C. Riwayat Penyakit Dahulu:
Riwayat keluhan serupa sebelumnya disangkal
Riwayat alergi, diabetes mellitus dan hipertensi disangkal
D. Riwayat Penyakit Keluarga:
Riwayat keluhan serupa disangkal
Riwayat alergi, asma, diabetes mellitus dan hipertensi disangkal
E. Riwayat Personal Sosial:
Pasien adalah seorang ibu rumah tangga yang sehari-harinya beraktivitas di rumah. Tetangga mengalami keluhan yang serupa (+), dengan riwayat menggencet tomcat yang melintas di sekitar leher.
III. PEMERIKSAAN FISIK
A. Status Generalis
1. Keadaaan umum : Baik
2. Kesadaran : Compos mentis
3. Vital sign
a. Tekanan darah tidak dilakukan
b. Nadi: 80x/menit
c. Pernafasan: 20x/menit
d. Suhu: 36,6°C
4. Kepala: konjunctiva anemis (-/-)
5. Leher: pembesaran KGB (-)
6. Dada: paru dan jantung dalam batas normal
7. Abdomen: dalam batas normal
8. Ekstremitas: akral hangat, edema (-)
B. Status Dermatologik



Pada regio fossa cubiti sinistra tampak plak eritem, batas tegas, disertai skuama putih tipis dan vesikel di atasnya. Kissing lession (+).
IV. DIAGNOSIS KERJA
Dermatitis kontak iritan toksik (Dermatitis Paederus)
V. DIAGNOSIS BANDING
Herpes zooster
Dermatitis kontak alergika
VI. PENATALAKSANAAN
A. Medikamentosa
1. Interhistin 2x1
2. Metiprednisolon 1x8mg pagi hari
3. Salep campuran Desoxymetason 5 dan Bactoderm 5, dioleskan 2x sehari
B. Edukasi
1. Mencegah gesekan dengan kulit lain. Tidak menggaruk bagian yang gatal.
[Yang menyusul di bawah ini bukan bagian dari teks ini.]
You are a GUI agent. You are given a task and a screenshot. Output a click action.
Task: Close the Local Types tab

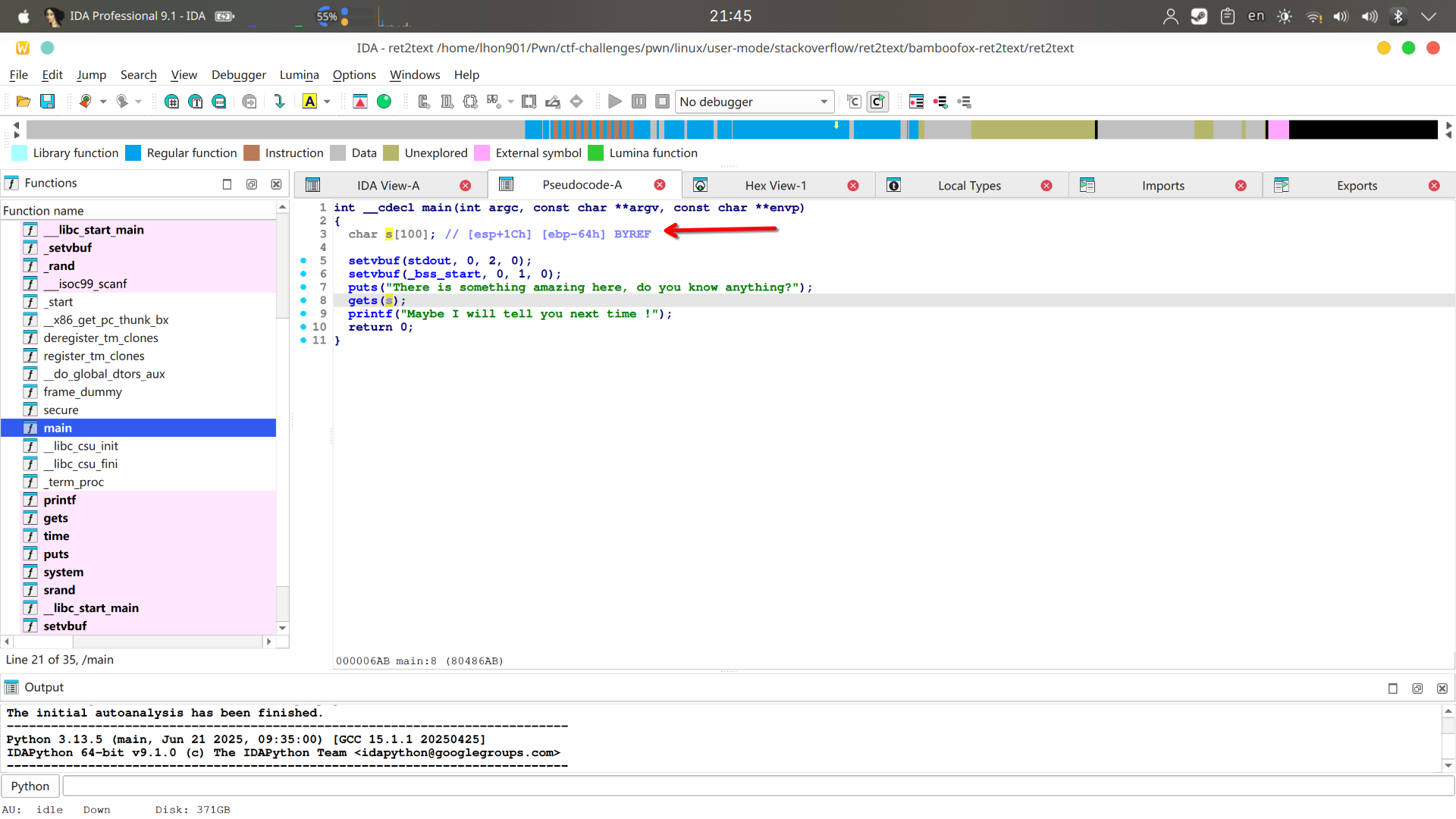(1046, 186)
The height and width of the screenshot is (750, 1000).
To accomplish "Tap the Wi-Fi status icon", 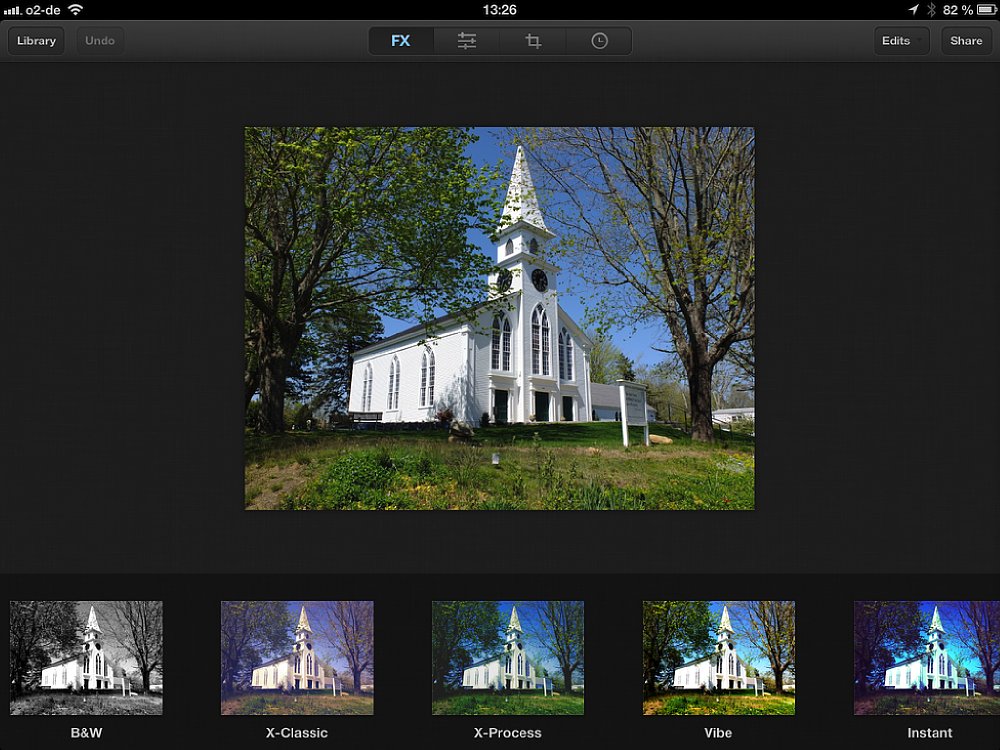I will point(76,9).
2. Tutup jendela dan pintu saat malam hari untuk mencegah serangga masuk ke kamar tidur
3. Gunakan kelambu saat tidur dan periksalah tempat tidur sebelum tidur malam, disertai gunakan lampu tidur yang lebih redup untuk mencegah serangga tertarik masuk ke ruangan.

TINJAUAN PUSTAKA
DERMATITIS KONTAK IRITAN TOKSIK
(DERMATITIS PAEDERUS)
A. DEFINISI
Dermatitis adalah peradangan kulit (epidermis dan dermis) sebagai respons terhadap pengaruh faktor eksogen dan atau faktor endogen, menimbulkan kelainan klinis berupa efloresensi polimorfik (eritema, edema, papul, vesikel, skuama, likenifikasi) dan keluhan gatal (Sularsito & Djuanda, 2011).
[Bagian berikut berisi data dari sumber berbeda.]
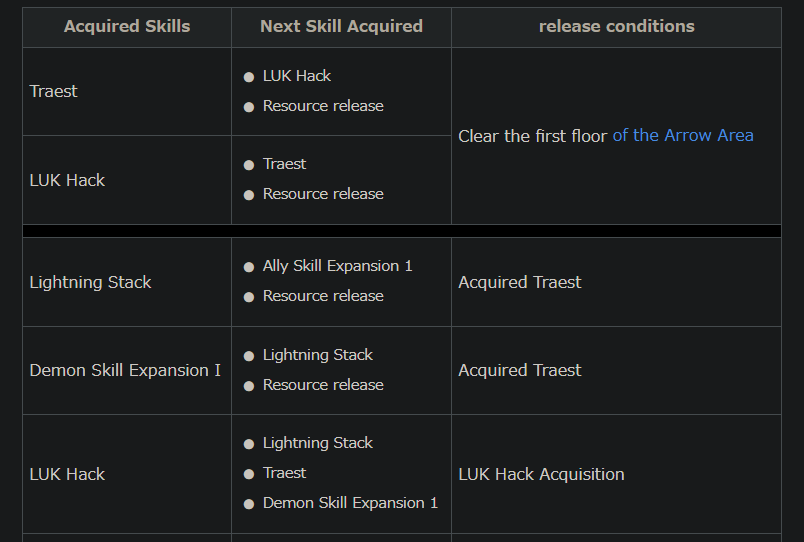This screenshot has width=804, height=542.
Task: Click Resource release bullet in the Traest row
Action: (x=322, y=106)
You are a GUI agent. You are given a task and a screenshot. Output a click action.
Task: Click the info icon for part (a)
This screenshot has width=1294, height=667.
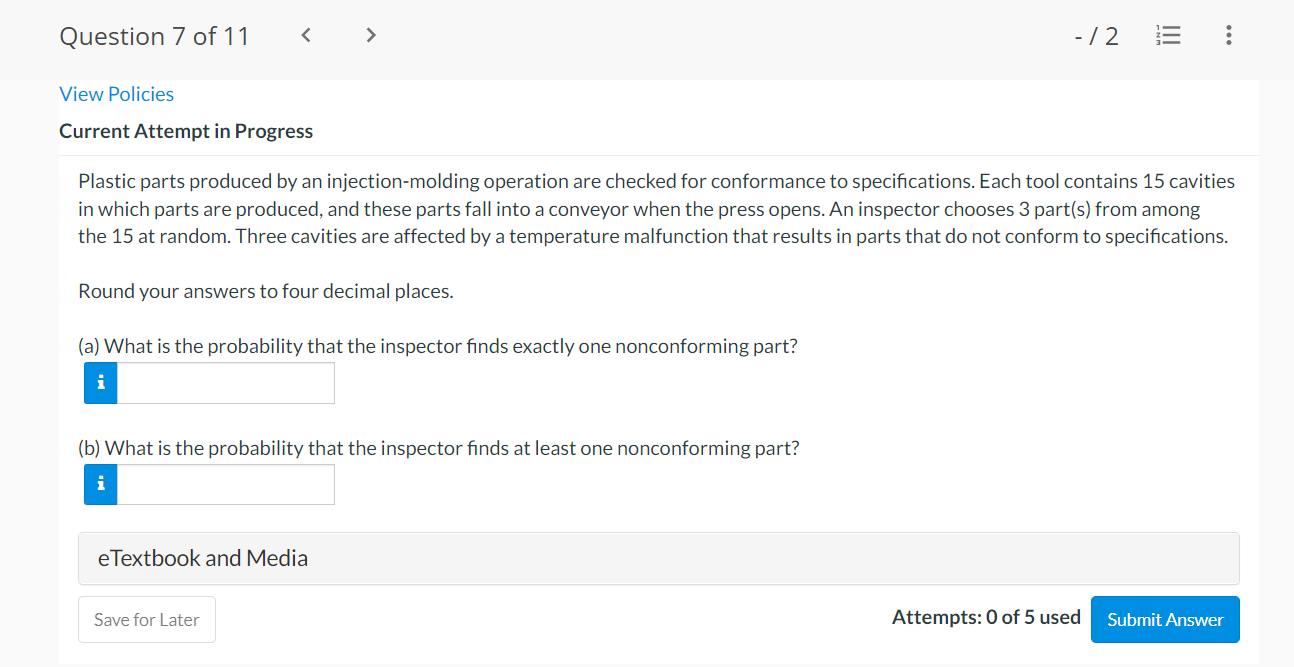coord(100,383)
Dermatitis kontak iritan adalah peradangan kulit yang disebabkan terpaparnya kulit dengan bahan dari luar yang bersifat iritan yang menimbulkan kelainan klinis efloresensi polimorfik berupa eritema, vesikula, edema, papul, vesikel dan keluhan gatal, perih serta panas. Tanda polimorfik tidak selalu timbul bersamaan, bahkan hanya beberapa saja (Saraswati, 2013).
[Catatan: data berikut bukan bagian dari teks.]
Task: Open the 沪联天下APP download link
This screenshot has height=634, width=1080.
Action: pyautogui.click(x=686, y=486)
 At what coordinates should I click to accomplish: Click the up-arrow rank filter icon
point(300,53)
Dermatitis yang disebabkan spesifik oleh bahan aktif yang dikandung oleh serangga genus Paederus, yakni pederin, disebut dengan paederus dermatitis atau dermatitis linearis atau blister beetle dermatitis, kumbang paederus memiliki cairan hemolimfe yang mengandung senyawa beracun disebut pederin. Setiap kumbang memiliki jumlah senyawa yang berbeda, produksi pederin pada tubuh kumbang bergantung pada aktifitas endosimbion kumbang dengan bakteri pseudomonas sp, umumnya kumbang betina lebih banyak mengadung pederin dibandingkan kumbang janta, karena kumbang betina memiliki kemampuan memproduksi pederin. (Schiazza, 2015; Saraswati, 2013).
Bagian tubuh yang sering terkena biasanya pada leher dan wajah, lesi yang timbul akibat racun pederin tidak langsung terjadi, lesi biasnaya muncul 1-2 hari setelah terpapar toksin, karena racun pederin memerlukan waktu untuk masuk ke dalam kulit dan menimbulkan peradangan. Pederin merupakan suatu molekul non protein kompleks yang sangat toksin bahkan 12 kali lebih toksin dari racun kobra. Pederin dapat menghambat sintesis protein dan mencegah pembelahan sel (Schiazza, 2015)
B. EPIDEMIOLOGI
Dermatitis paederus merupakan dermatitis akut yang dapat sembuh dengan sendiri jika tanpa disertai infeksi sekunder. Kumbang tomcat dapat menyerang semua kelompok umur, baik dewasa maupun anak-anak, dan insidennya tergantung aktivitas. Anak-anak sering terkena pada usia 7-12 tahun. Kasus dermatitis paederus cenderung mengalami peningkatan pada musim penghujan, yaitu pada bulan Oktober–April dan cenderung menurun pada musim kering (Simeen et al, 2006). Seseorang kontak dengan tomcat cenderung saat malam hari dan cenderung menghancurkan serangga dengan menepuk pada kulit saat kontak dengan tomcat. Tubuh yang sering terkena pada bagian terbuka seperti leher dan wajah, meskipun tidak menutup kemungkinan terkena pada area tubuh lainnya (IDAI, 2013)
C. ETIOLOGI

Gambar 1. Paederus spp.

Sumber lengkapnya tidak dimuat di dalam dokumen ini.